What are you looking at?
Screen glare is perhaps one of the more annoying aspects of smartphone and tablet screens. This will usually render your phone or tablet unusable — or at least annoyingly reflective — outdoors. Even in an indoors setting, overhead lighting, sunlit windows or other sources of light can cause glare.
Some users will compensate for this with increased screen brightness, but this results in faster battery drain. Older devices used to come with non-reflective matte screens. But with today’s touchscreen phones, glossy glass screens are the norm.
So how do we solve screen glare aside from keeping indoors most of the time? Glass manufacturers are turning to insects. For one, Asahi Glass Co., a Japanese glass-making company that creates glass for the automotive and electronics industry, is experimenting with a nano-structured coating that’s akin to the so-called “moth’s eye” approach found in nature. In partnership with device-maker Rolith, the companies are using the proprietary “Rolling Mask lithography” method to create nano-structures on large glass panels in a cost-effective process.
The resulting glass reduces reflections from the surface, which results in an exceptionally wide wavelength spectrum, and as a side effect, has a wider viewing angle. It is estimated that traditional glass will reflect about 4% to 8% of light as a cause of the transition between materials within the glass’ layer that come with different refractive indices. Rolling Mask litography will reduce this, thereby making smartphones, tablets and other devices more usable.

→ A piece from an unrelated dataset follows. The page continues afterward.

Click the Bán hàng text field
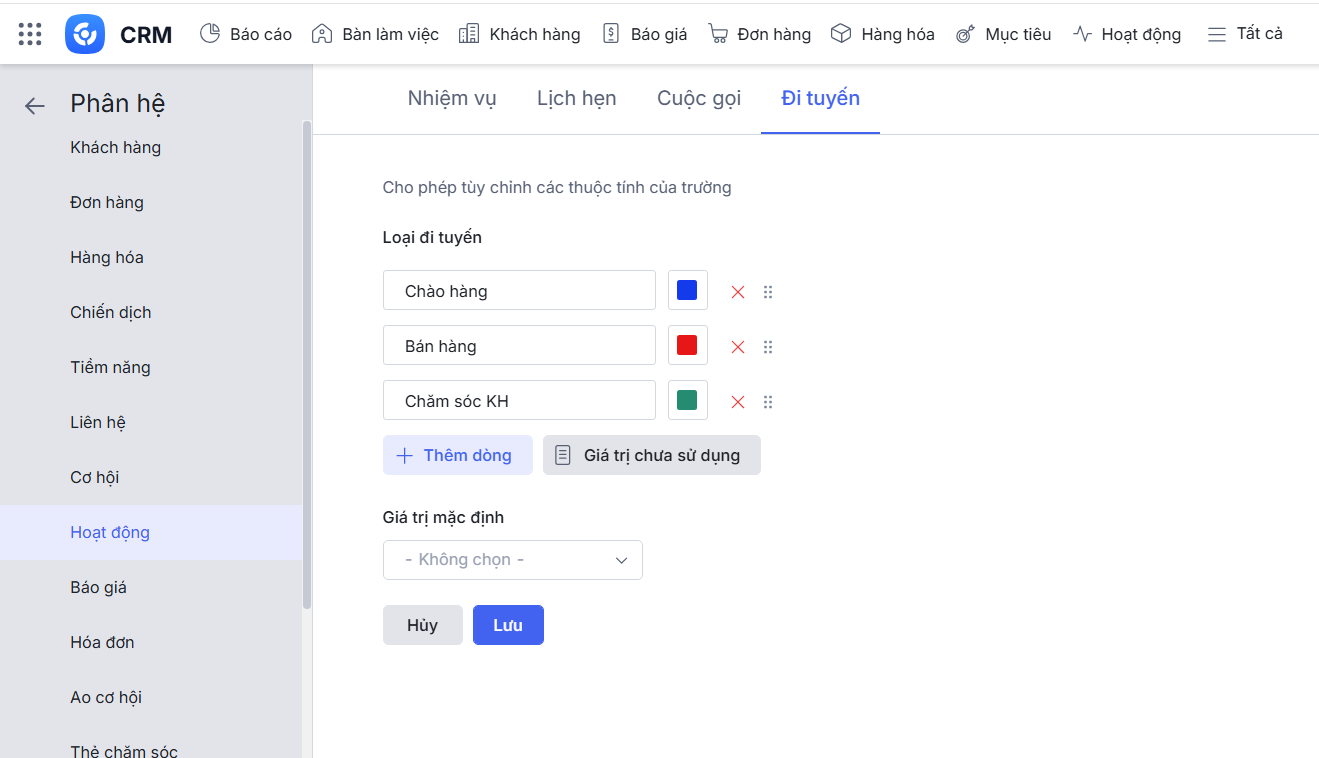Screen dimensions: 1319x758 [519, 346]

The process is still being developed through the partnership, so it might take some time before the actual application will surface in consumer-geared industries and products like cars, displays and mobile devices. But it’s a step toward the right direction. Once Asahi, Rolith and perhaps other glass-making firms like Corning, perfect their anti-glare technologies, we would be able to view our smartphone, tablet and notebook computer screens more clearly even in direct sunlight.